• [ASSIGNMENT]:
Restate each entry below word for word, without skipping any.

= Beginning of Section =

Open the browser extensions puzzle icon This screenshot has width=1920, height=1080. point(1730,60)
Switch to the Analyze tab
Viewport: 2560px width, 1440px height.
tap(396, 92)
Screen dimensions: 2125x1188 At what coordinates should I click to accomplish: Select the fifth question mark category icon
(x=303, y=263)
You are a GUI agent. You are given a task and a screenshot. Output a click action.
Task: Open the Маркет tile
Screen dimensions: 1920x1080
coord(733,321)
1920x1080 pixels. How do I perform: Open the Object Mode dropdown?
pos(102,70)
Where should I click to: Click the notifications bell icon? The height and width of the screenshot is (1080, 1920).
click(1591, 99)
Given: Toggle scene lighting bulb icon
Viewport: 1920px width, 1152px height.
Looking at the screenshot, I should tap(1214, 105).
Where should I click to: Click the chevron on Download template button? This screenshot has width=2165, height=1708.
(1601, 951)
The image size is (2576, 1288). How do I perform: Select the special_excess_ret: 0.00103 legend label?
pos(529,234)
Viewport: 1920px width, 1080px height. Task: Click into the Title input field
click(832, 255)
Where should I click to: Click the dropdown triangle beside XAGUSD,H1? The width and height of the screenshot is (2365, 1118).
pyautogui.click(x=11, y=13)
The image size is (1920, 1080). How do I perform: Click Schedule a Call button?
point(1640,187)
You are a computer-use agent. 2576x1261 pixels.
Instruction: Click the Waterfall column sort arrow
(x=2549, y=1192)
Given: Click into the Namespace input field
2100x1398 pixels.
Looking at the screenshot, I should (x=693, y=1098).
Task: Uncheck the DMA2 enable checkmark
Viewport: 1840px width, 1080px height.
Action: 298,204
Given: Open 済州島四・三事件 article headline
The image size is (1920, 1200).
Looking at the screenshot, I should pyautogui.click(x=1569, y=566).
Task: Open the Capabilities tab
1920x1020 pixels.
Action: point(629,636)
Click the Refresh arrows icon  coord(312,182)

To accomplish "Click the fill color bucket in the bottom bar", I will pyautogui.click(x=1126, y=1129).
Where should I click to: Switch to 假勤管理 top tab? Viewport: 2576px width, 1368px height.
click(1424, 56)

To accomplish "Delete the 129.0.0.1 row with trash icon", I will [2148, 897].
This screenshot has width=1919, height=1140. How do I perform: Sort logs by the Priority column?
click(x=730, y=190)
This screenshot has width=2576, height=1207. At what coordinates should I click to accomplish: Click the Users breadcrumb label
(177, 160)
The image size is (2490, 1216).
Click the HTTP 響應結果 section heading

= End of Section =

• [ANSWER TO THE PROBLEM]:
Open the browser extensions puzzle icon This screenshot has width=1920, height=1080. point(1730,60)
Switch to the Analyze tab
Viewport: 2560px width, 1440px height.
tap(396, 92)
Screen dimensions: 2125x1188 At what coordinates should I click to accomplish: Select the fifth question mark category icon
(x=303, y=263)
You are a GUI agent. You are given a task and a screenshot. Output a click action.
Task: Open the Маркет tile
Screen dimensions: 1920x1080
coord(733,321)
1920x1080 pixels. How do I perform: Open the Object Mode dropdown?
pos(102,70)
Where should I click to: Click the notifications bell icon? The height and width of the screenshot is (1080, 1920).
click(1591, 99)
Given: Toggle scene lighting bulb icon
Viewport: 1920px width, 1152px height.
Looking at the screenshot, I should tap(1214, 105).
Where should I click to: Click the chevron on Download template button? This screenshot has width=2165, height=1708.
(1601, 951)
The image size is (2576, 1288). How do I perform: Select the special_excess_ret: 0.00103 legend label?
pos(529,234)
Viewport: 1920px width, 1080px height. Task: Click into the Title input field
click(832, 255)
Where should I click to: Click the dropdown triangle beside XAGUSD,H1? The width and height of the screenshot is (2365, 1118).
pyautogui.click(x=11, y=13)
The image size is (1920, 1080). How do I perform: Click Schedule a Call button?
point(1640,187)
You are a computer-use agent. 2576x1261 pixels.
Instruction: Click the Waterfall column sort arrow
(x=2549, y=1192)
Given: Click into the Namespace input field
2100x1398 pixels.
Looking at the screenshot, I should (x=693, y=1098).
Task: Uncheck the DMA2 enable checkmark
Viewport: 1840px width, 1080px height.
Action: 298,204
Given: Open 済州島四・三事件 article headline
The image size is (1920, 1200).
Looking at the screenshot, I should pyautogui.click(x=1569, y=566).
Task: Open the Capabilities tab
1920x1020 pixels.
Action: point(629,636)
Click the Refresh arrows icon  coord(312,182)

To accomplish "Click the fill color bucket in the bottom bar", I will pyautogui.click(x=1126, y=1129).
Where should I click to: Switch to 假勤管理 top tab? Viewport: 2576px width, 1368px height.
click(1424, 56)

To accomplish "Delete the 129.0.0.1 row with trash icon", I will [2148, 897].
This screenshot has width=1919, height=1140. How do I perform: Sort logs by the Priority column?
click(x=730, y=190)
This screenshot has width=2576, height=1207. At what coordinates should I click to accomplish: Click the Users breadcrumb label
(177, 160)
The image size is (2490, 1216).
Click the HTTP 響應結果 section heading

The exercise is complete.